Kariyer.net, yenibiriş.com gibi hobilerim varken bunu CV'me eklemek konusunda tereddütlerimi paylaşmalıyım sizle. Ben iş veren olsam beni işe alırdım sonuçta daha başka ne isteyebilirsin ki? Geçen bi banka mülakatına girdim, "fmcg düşünmez misin?" dediler. Ben düşünürüm de onlar da beni benim oları düşündüğüm kadar düşünür mü bilemiyorum dedim. Sonuçta sen elmayı seviyorsun diye elma da seni sevmek zorunda değil.

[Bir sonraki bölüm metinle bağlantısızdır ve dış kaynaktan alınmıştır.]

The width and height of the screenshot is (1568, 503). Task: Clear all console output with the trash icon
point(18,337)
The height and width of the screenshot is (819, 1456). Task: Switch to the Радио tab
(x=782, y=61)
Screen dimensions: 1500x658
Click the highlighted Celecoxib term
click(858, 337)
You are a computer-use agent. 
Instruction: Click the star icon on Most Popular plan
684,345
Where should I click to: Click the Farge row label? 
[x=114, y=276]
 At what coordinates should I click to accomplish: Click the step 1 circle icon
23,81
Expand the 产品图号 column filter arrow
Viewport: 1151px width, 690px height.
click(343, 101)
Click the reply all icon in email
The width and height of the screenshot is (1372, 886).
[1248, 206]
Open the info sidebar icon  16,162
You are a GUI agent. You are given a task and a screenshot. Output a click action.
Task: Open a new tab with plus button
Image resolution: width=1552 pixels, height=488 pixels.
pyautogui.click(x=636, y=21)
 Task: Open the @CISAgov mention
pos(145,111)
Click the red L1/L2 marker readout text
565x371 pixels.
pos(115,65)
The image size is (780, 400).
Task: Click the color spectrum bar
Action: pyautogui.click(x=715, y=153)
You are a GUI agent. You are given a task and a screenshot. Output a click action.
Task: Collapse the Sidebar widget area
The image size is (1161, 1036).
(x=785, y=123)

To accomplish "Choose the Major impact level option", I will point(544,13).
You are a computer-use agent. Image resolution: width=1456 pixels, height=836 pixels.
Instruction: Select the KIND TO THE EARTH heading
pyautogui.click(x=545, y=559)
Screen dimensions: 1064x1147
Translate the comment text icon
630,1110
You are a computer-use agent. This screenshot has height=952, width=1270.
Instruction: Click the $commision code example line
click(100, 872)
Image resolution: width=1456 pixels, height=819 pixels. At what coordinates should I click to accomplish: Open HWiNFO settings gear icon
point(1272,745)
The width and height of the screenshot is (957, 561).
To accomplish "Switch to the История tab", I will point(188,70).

Amaan neyse onları nolur bi boşverin esas size saf mutluluğun sırrını vereyim. Ankara'dakilere geliyor bu sefer: Kafes Fırın'da damla sakızlı muhallebi. Ben damla sakızı sevmem demeyin, inanın ben de hiç sevmiyordum. Ama bu bir paralel dünya lezzeti.

11.4.12

odessa

boş vakitlerimi kariyer.net'le dolduran, hayatta istemediğim şeyler başıma geldiği için hiçbir şey istemeyen, bu sebeple de başıma hiçbir şey gelmemesini sağlayan, sonra bu durağanlıktan sıkılıp buraya bunu yazan biriyim.

6.4.12

rondonun kreması

sırf yaşlılıktan mızmızlanacaklar diye prezi sevmeyen hocalar var inanabiliyor musunuz? ben de hala inovatif ürün arayım bi projeme konu olsun diye, ya da ne bileyim güzel bir "value gap" var mı diye beynimi eskiteyim.
"olsa kredi alıp okulu bırakırdım zaten burda ne dirsek çürütcem" diye tam çemkiriyordum ki bugün, hastalıktan kendini yere attı burnum. acilen ona bir kıskaç bulup eski yerine taktım da hem proje konumu buldum hem de bi gün gerçekten çok zengin olursam yani çok zenginlikten kastım ferrarimi bilgelikten satacabilecek kıvama ulaşırsam yapacağım yatırımı buldum. o ara bi oh çekmişim de sınıftaki sessizlik bozulmuş.